Membrane Proteins - General Overview

They fulfill two main functions:

• Separation of the cell from the surrounding environment and division of the (eukaryotic) cell into compartments.
• Communication and interaction with the environment or different compartments.

At first view this is seemingly contradictory, but the two functions are closely related to the structural and chemical composition of biological membranes: The first is a property of the membrane lipids, which build up a barrier for water and water soluble solvents such as salts and sugars. The second function is primarily made possible by the presence of proteins.

Biological membranes are composed by a lipid-bilayer and proteins. The whole structure is held together by hydrophobic interactions. The amphiphilic nature of membrane proteins makes it difficult to work with them.

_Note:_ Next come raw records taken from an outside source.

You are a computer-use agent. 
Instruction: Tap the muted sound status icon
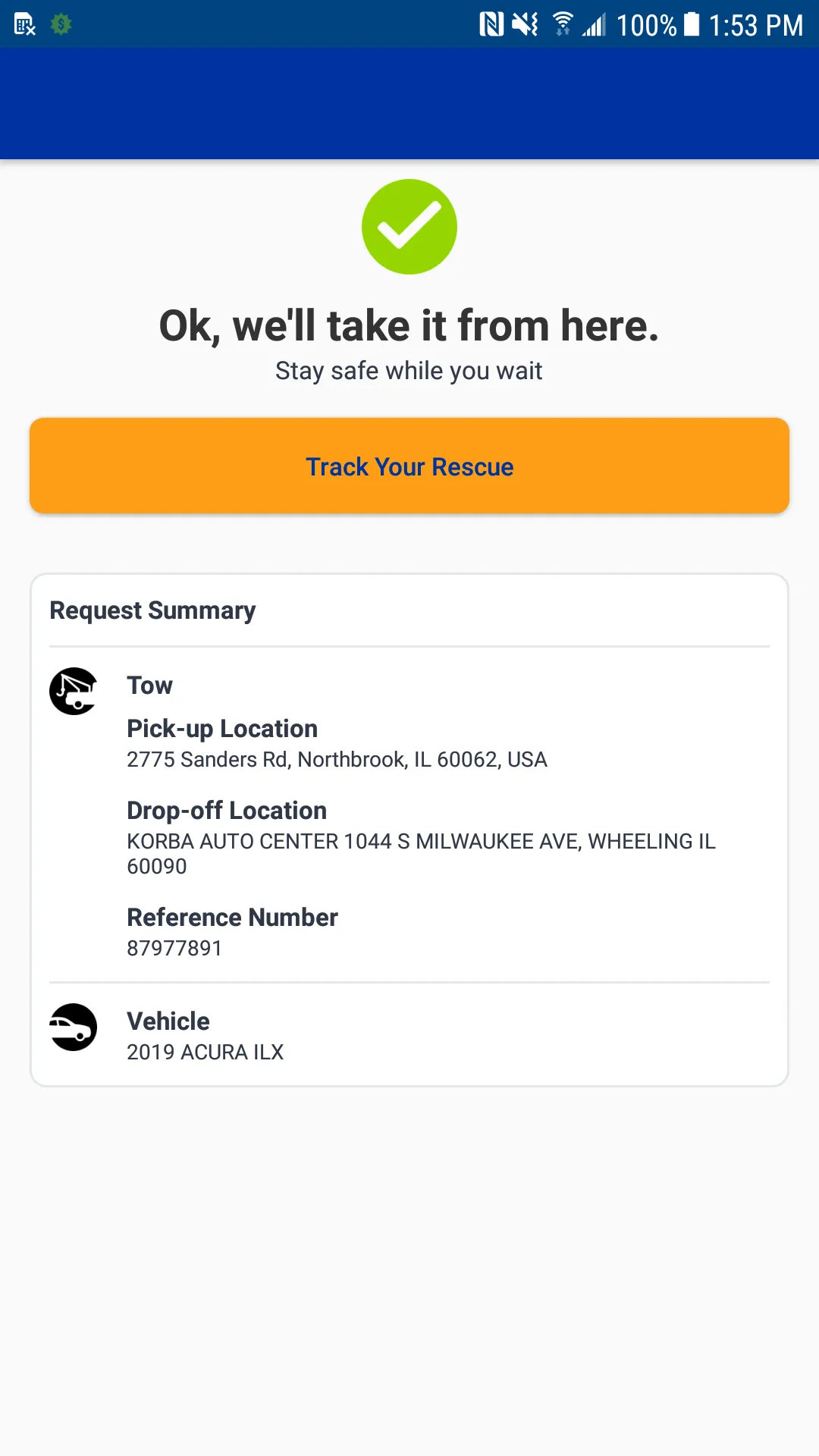click(x=525, y=25)
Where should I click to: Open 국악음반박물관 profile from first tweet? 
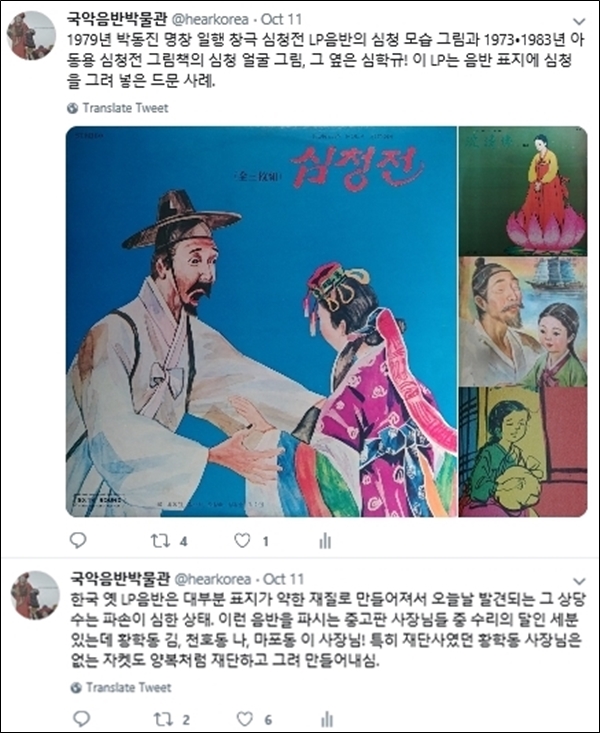117,19
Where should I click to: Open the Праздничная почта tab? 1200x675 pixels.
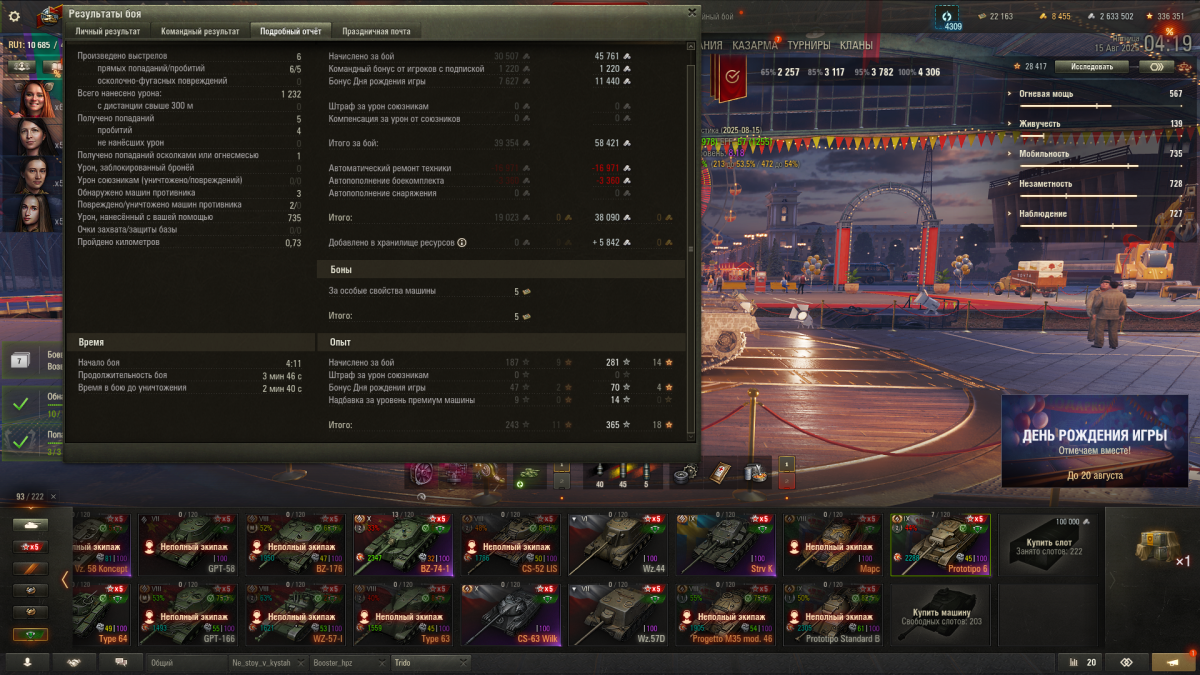coord(376,31)
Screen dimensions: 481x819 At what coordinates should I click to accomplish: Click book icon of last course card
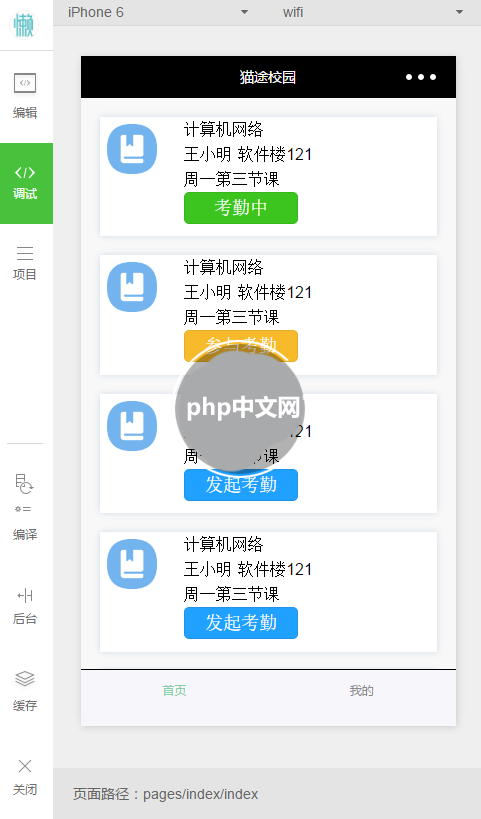(132, 564)
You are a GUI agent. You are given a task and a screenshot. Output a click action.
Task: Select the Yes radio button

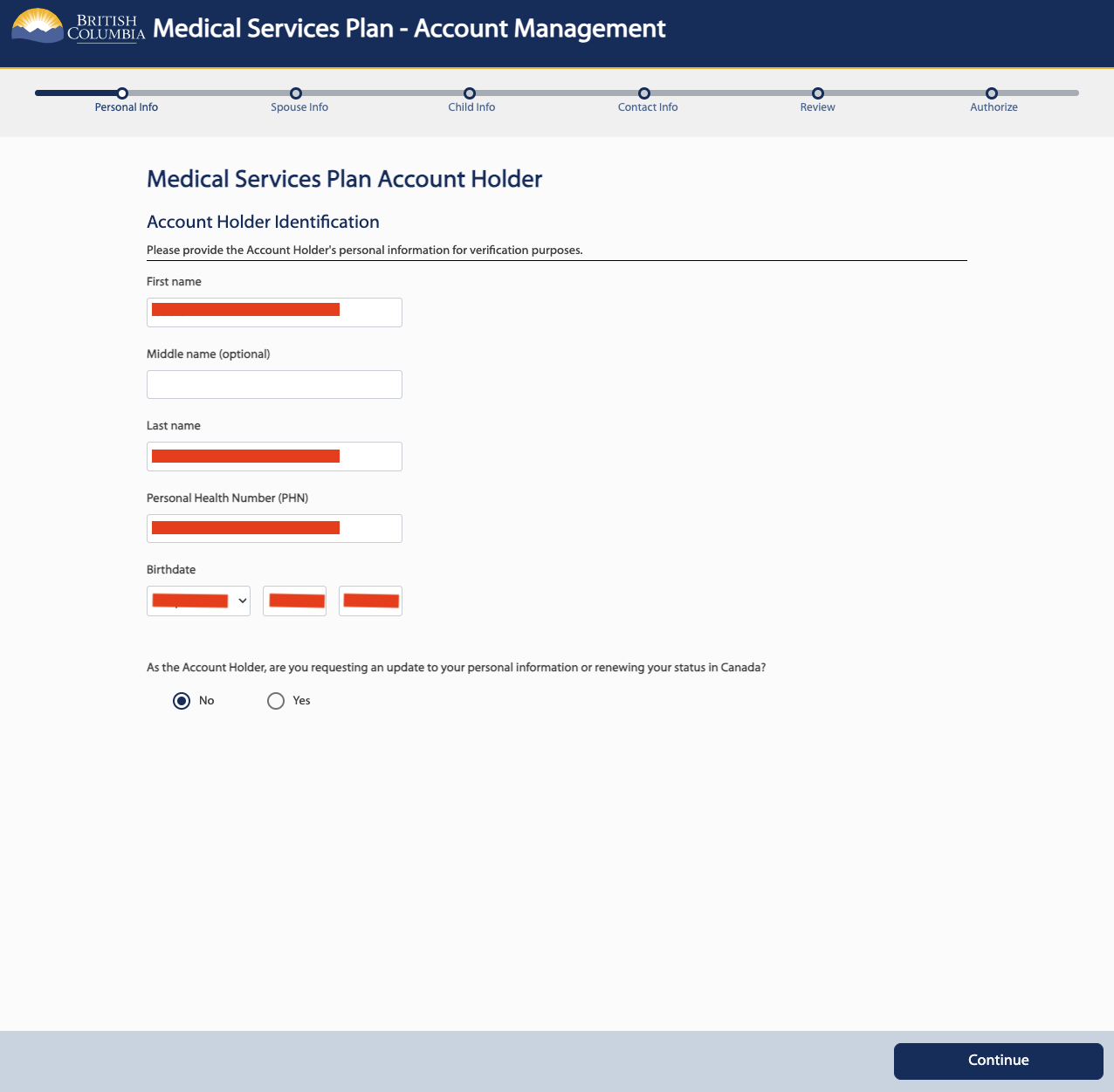[276, 701]
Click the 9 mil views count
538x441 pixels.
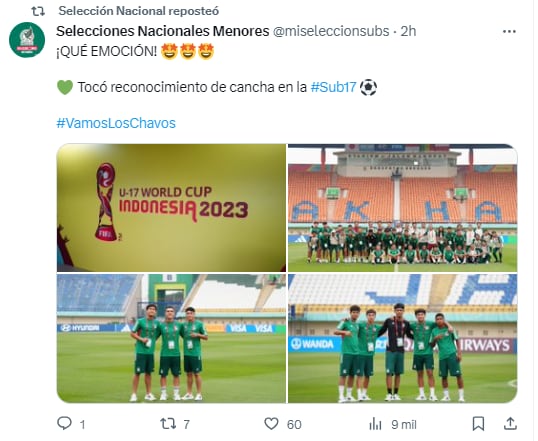tap(404, 425)
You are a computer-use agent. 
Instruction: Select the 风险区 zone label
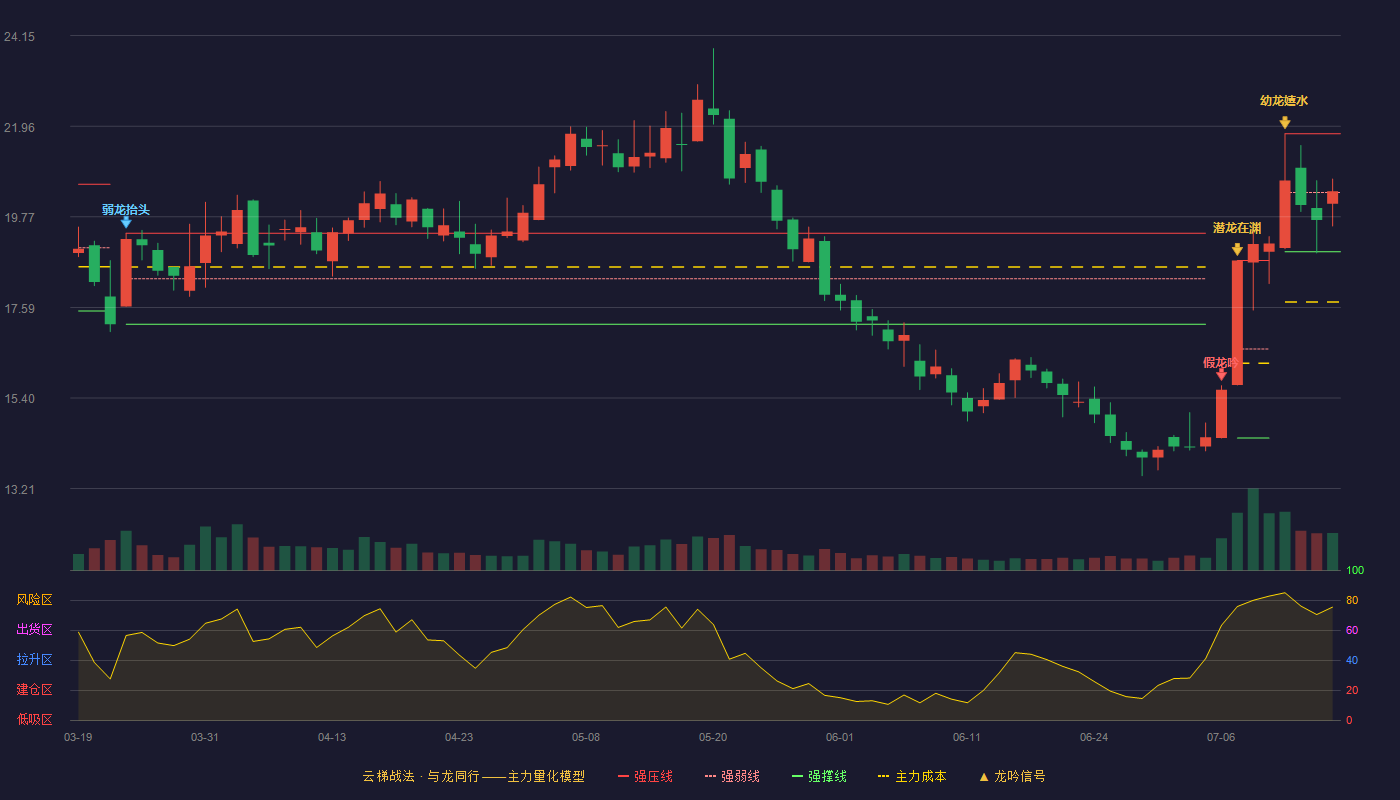pos(34,600)
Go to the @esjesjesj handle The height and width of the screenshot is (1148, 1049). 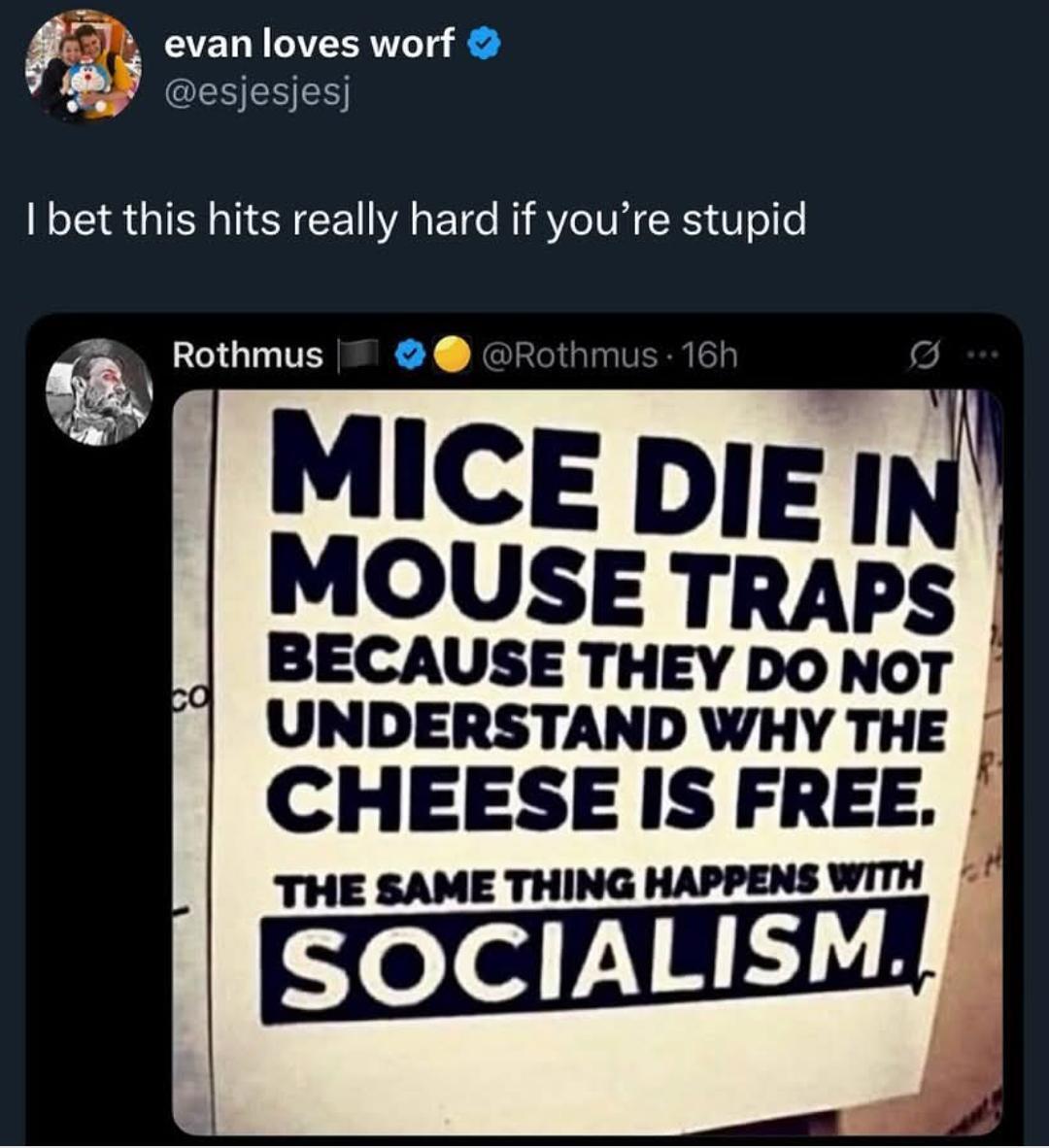pyautogui.click(x=257, y=92)
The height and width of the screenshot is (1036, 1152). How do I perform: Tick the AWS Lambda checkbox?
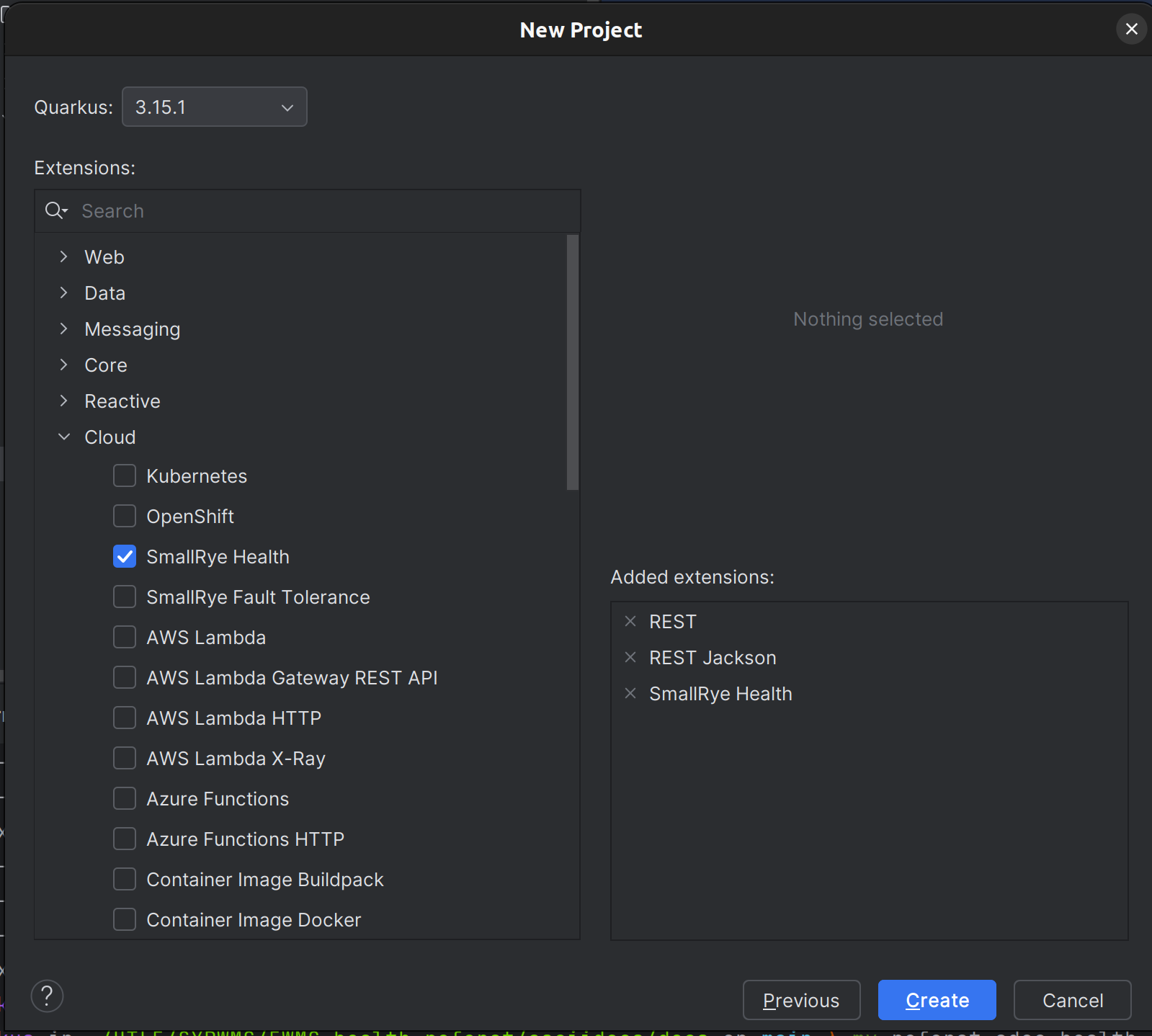125,637
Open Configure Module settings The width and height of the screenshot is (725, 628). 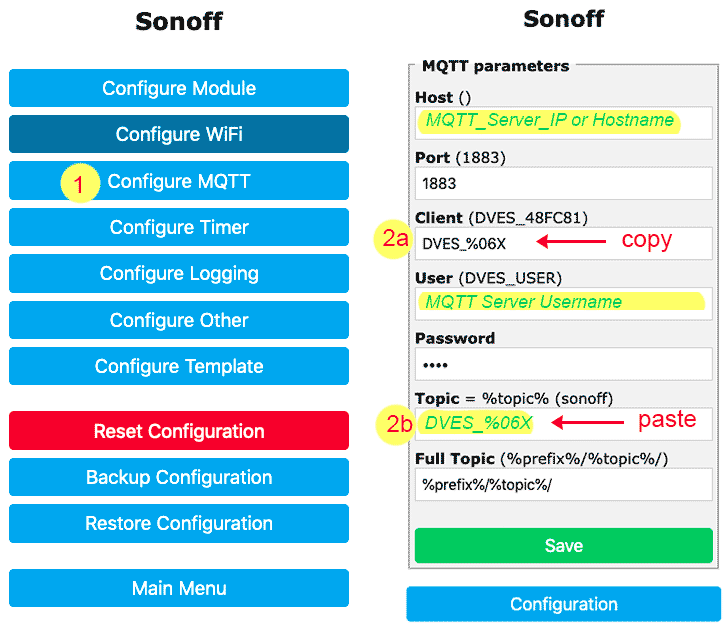178,88
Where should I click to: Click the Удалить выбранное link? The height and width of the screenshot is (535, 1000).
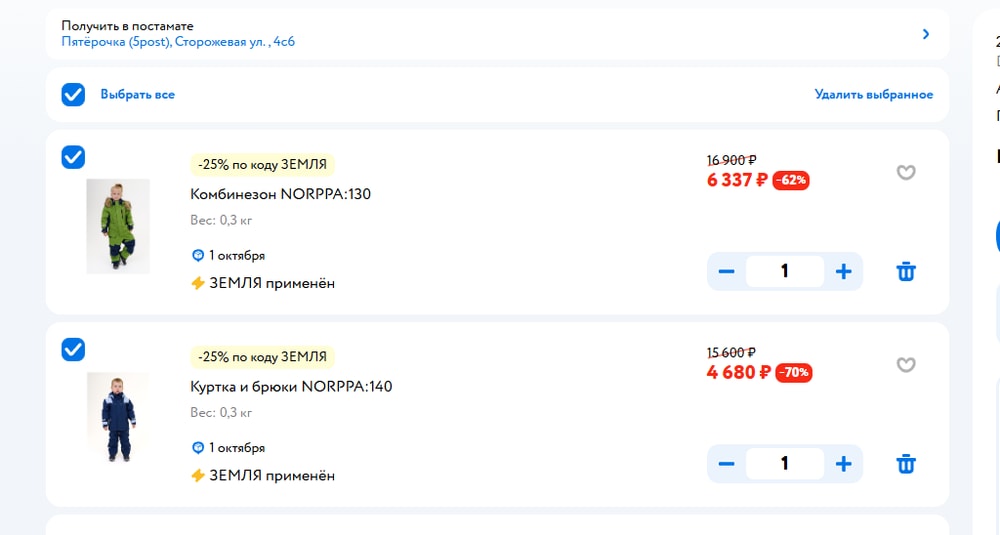[873, 95]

The membrane proteins mediate the communication with the outer world of the cell, which involves an extremely broad spectrum of biological functions:

• They control nutrition uptake and secretion of chemical compounds (transport)
• They act as sensors for chemical and physical effects and are transducing outer signals into the cell (signal transduction)
• They are essential for energy conversion
• They mediate cell mobility, cell adhesion and other structural functions
• They are important for some enzymatic activities

Considering the wide biological functions of membrane protein, it is not surprising that about 30% of all encoded proteins are membrane spanning peptides (Venter et al, 2001, Engelmann et al, 2001). Especially in higher, multicellular organisms they fulfill indispensable functions to mediate the communications between the different cells, tissues, organs and organisms.

Membrane Proteins - Implications for medical research

The important function of membrane-proteins in the organization of complex structures predestinates them to important targets for medical drugs against various diseases. It has been estimated that 50% of all drug-targets are so called G-protein coupled receptors (GPCR) (Howard et al., 2001). These membrane-proteins translates an outer signal into an internal signal and amplifies it: Upon binding of a ligand at the receptor, the structure of the GPCR-protein is changed slightly and allows the activation of internal messenger cascades. These second messengers alters finally the behavior and/or structure of the cell. Despite that all of these receptors have a general architecture of seven trans-membrane alpha-helices, they recognize a wide variety of different ligands, including hormones, peptides, ions, amino-acids and photons.

A well studied system of such GPCRs is the rhodopsin from the bovine retina. The protein translates the optical information (photons) into a biochemical reaction cascade opening ion-channels leading to a nerve-cell excitation. The tree-dimensional structure of this over 3000 atoms containing molecule is depicted in a simplified ribbon representation surrounded by a surface model indicating the surface-charge. The structure was solved by Palczeski et al, 2000

A typical signaling pathway after activation of a GPCR receptor: Upon binding, the receptor activates several G-proteins and these activate other second messenger. In this way, the original signal is branched, amplified and translated into a cellular reaction (taken from Alberts et al., The molecular Biology of the Cell, 2002).